> **PROBLEM REQUIREMENTS**
Print the lines of data starting at the one containing "Given: Click the" and ending at the one containing "Looking at the", leaving the pictures out.

> **RECORDED DATA**
########
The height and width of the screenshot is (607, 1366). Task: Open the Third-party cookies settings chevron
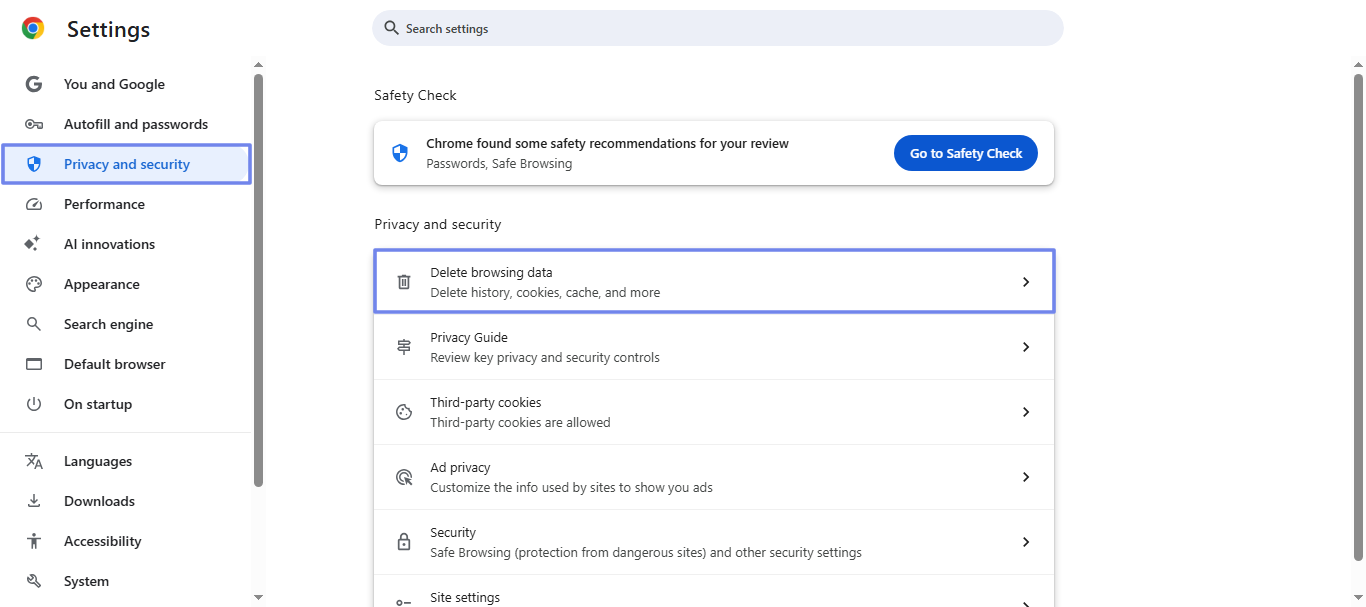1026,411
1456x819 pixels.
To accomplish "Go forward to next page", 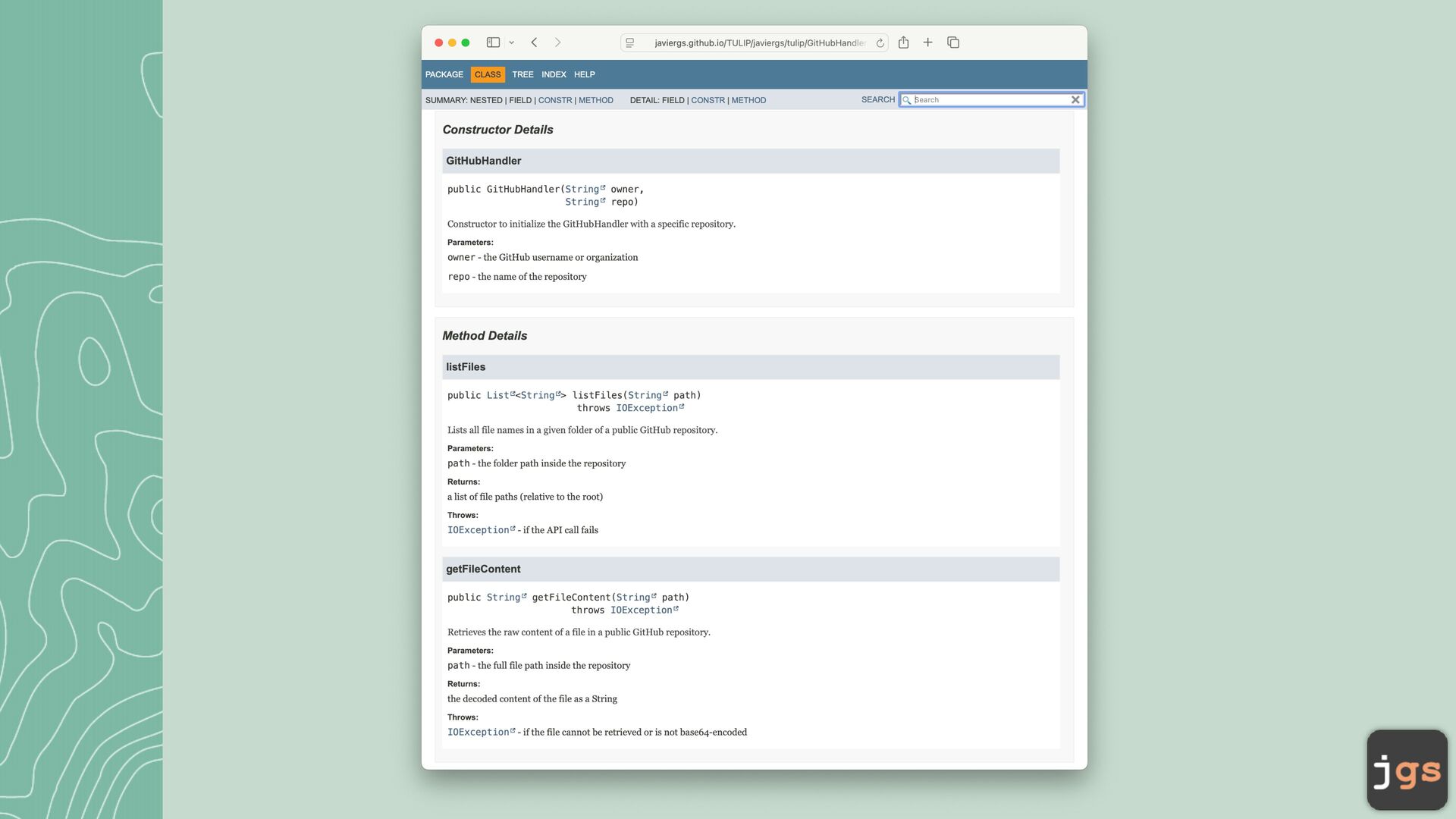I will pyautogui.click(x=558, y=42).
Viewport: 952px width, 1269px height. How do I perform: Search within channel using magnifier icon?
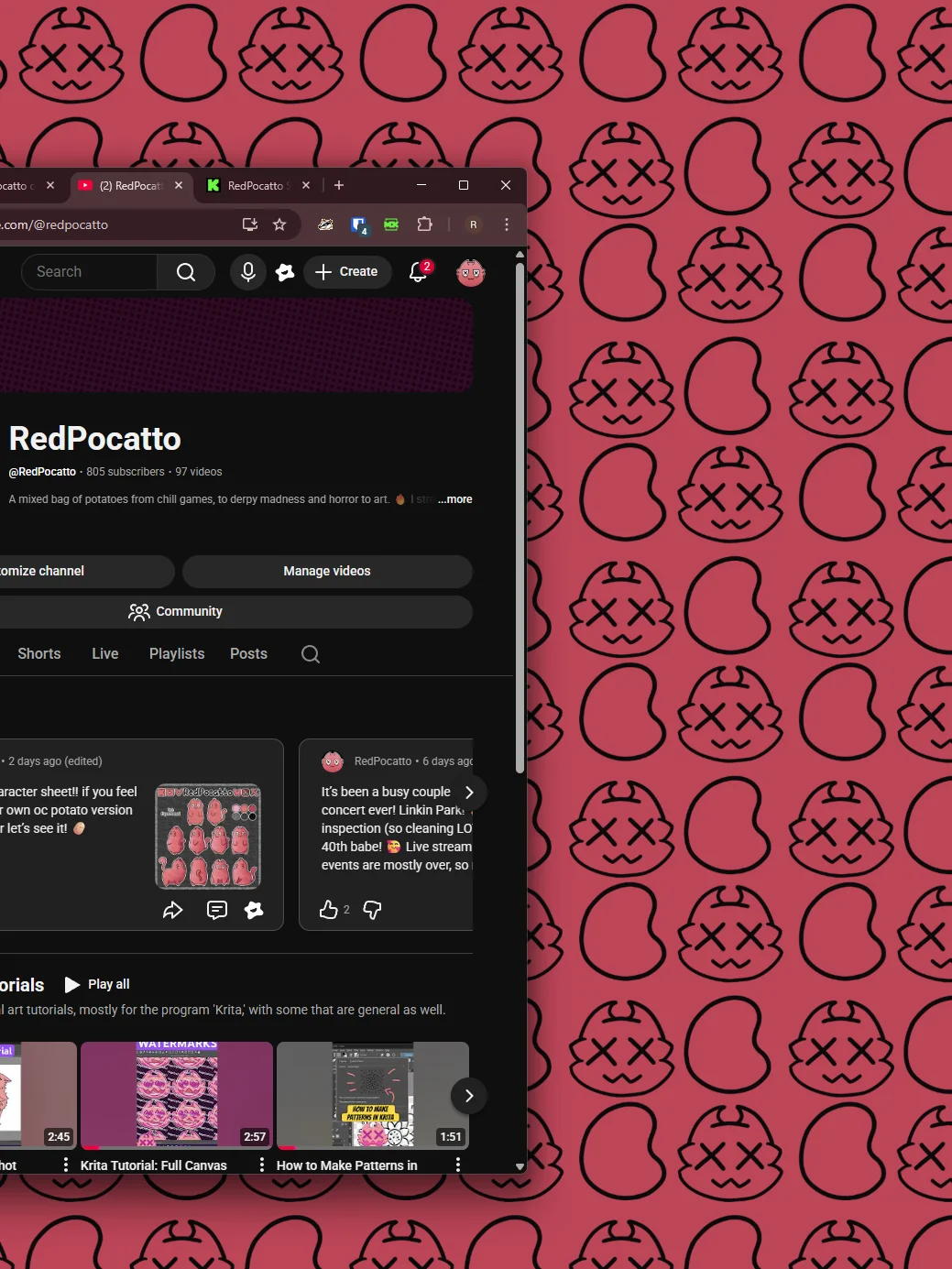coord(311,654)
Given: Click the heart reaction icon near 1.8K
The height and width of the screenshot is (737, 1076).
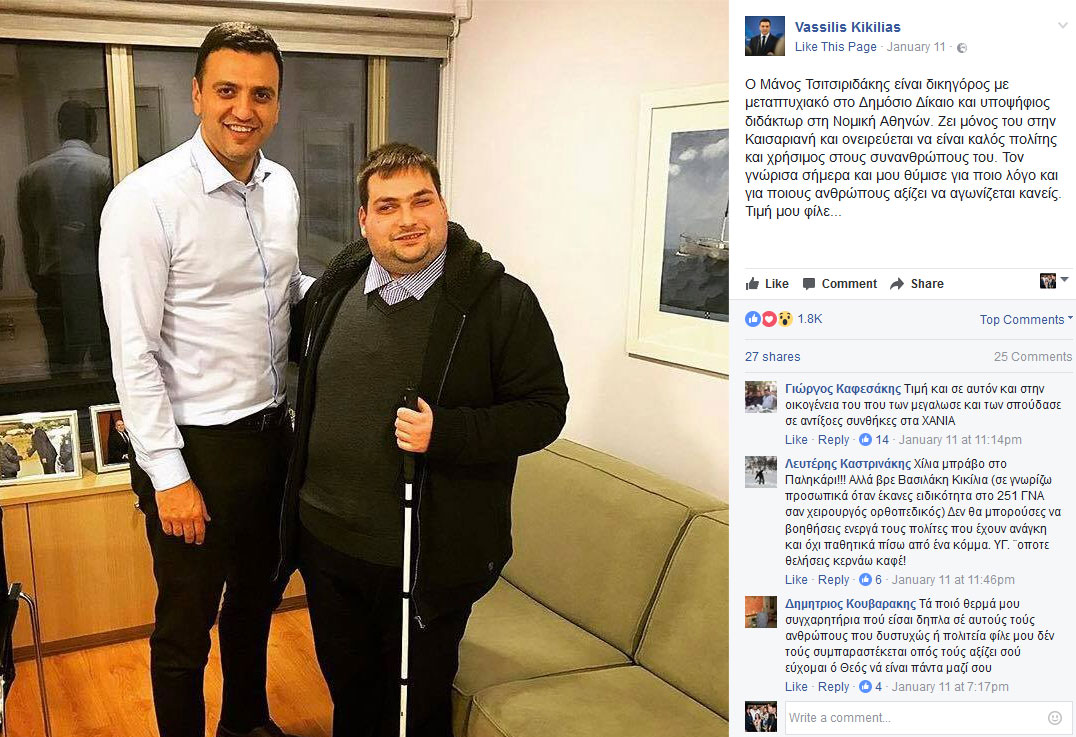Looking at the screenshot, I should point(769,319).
########
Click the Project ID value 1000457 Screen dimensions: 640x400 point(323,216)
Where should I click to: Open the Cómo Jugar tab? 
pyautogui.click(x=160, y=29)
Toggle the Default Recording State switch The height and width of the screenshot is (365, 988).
########
> **WRITTEN ANSWER**
Given: Click the heart reaction icon near 1.8K
The height and width of the screenshot is (737, 1076).
Looking at the screenshot, I should point(769,319).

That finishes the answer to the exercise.